Methods: One hundred twenty-eight patients (52 females/76 males) underwent genotyping for the insertion/deletion Bsml (B-->b, restriction site, exon VIII-->IX) and Tagl (T-->t, 352 exon IX) VDR gene polymorphisms. The mean value of the last 6 months' monthly evaluated laboratory values (C-reactive protein, hemoglobin, iron indices, PTH, and albumin) and clinical findings (rHuEPO requirement, cumulative iron supplementation doses, and body weight) were analyzed retrospectively excluding patients with chronic inflammation, hemolytic anemia, or active blood loss such as gastrointestinal bleeding.

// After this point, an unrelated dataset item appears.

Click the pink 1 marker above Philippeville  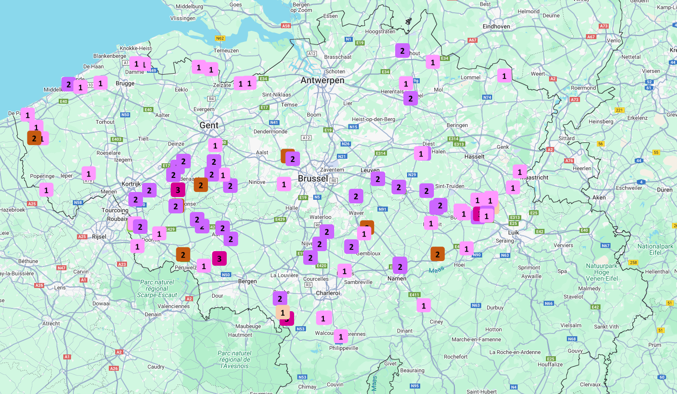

Results: Mean age and dialysis durations were 41.5 +/- 11.8 years and 91.8 +/- 45.3 months, respectively. Polymorphism percentages were as follows: Bsml; BB/Bb/bb: 32.2/63.6/4.2 and Tagl; TT/Tt/tt: 40.5/55.4/4.1%, respectively. BB variant of Bsml gene was related to lower rHuEPO needs (P < .05) and also higher hemoglobin levels (P < .005) when compared with the Bb/bb variant. Considering Tagl variants, transferrin saturation levels were lower (P < .03) among patients with the Tt/tt variant, but there was no other significant difference in the mean values of other data between TT and Tt/tt variants.
Conclusion: The BB variant of Bsml was related to decreased rHuEPO requirements to achieve higher hemoglobin levels among maintenance hemodialysis patients without chronic inflammation.